After the storm, as he lay in the bathroom, he realized they were trapped. Fallen wood and debris had blocked the bathroom door. He could not cry, choke, or cry for help. He punched a hole in the drywall and turned the lamp on and off to let someone in. The National Guard came and dug them up.
That morning, she wrapped up her son’s last Christmas present – a $ 300 gift he bought him. When they fled their ruined home, there was a bathroom and another room where they were – all the presents were under the ruins.
That evening, a neighbor called to tell her that the rest of the house was destroyed, and she asked him to look for a box containing her baby’s ashes.
Now they are surrounded by rows of beds and strangers. They play together at a corner billiard table that the church has now set up for homeless children. There are people in their 80s and 90s, babies, dogs, including a little one named Jingles.
On Monday afternoon, volunteers tried to set up extra beds as they tried to accommodate another 40 people from other shelters that emerged within hours of the storm, with people never intending to stay or not equipped, but did not want to return anyone.
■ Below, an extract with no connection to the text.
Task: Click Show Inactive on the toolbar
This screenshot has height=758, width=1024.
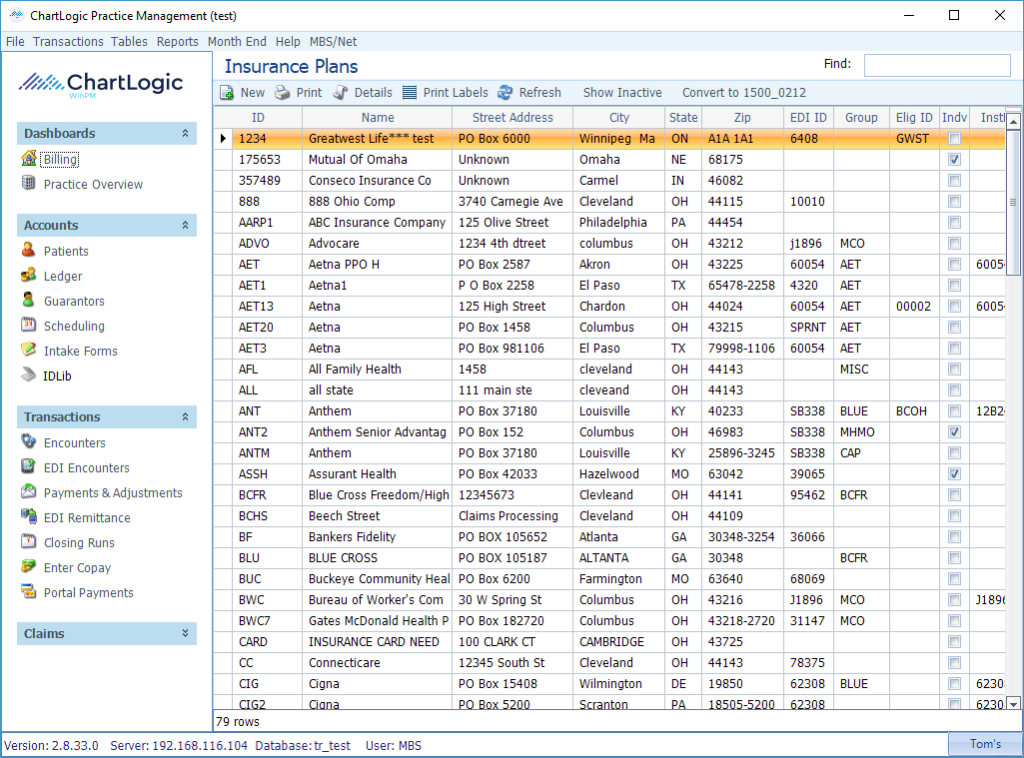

The health company pulled the trailer to the site. They are trying to find an outdoor shower and washing machine because they fear it will be the only long-term solution for most of the evacuees. Volunteers walk around. “I need two underwear,” one said. “Do we have socks?”
Byerly-Zuk’s son is accustomed to working on a regular basis: going to bed at 8pm, sleeping in the afternoon. But there is a problem with sleep. He couldn’t force her to fall asleep, and he couldn’t force her to sleep in the bed they were in even after midnight on Sunday. She worries about what this uncertainty is doing to her.
He is close to his grandfather, who is in Nashville Hospital, recovering after his house collapsed on him. Their neighbor died. Other people I knew in nearby apartments were missing.
“After that, I need therapy; We all need therapy, ”he said,“ because here they tell the stories of survivors and people they don’t know.
He answers many questions about their future in the same way: “I don’t know.” He is hopeless and sad – he no longer has a driver’s license – but he tries to pretend he isn’t afraid so that his son isn’t scared either.
“It’s something I have,” he said. “We lost everything.”
He assumes they will spend Christmas in a shelter.
His only thought is to pray.
There was one duo, she said: On Sunday night, a neighbor called and said they would find a box of her baby’s ashes in the rubble.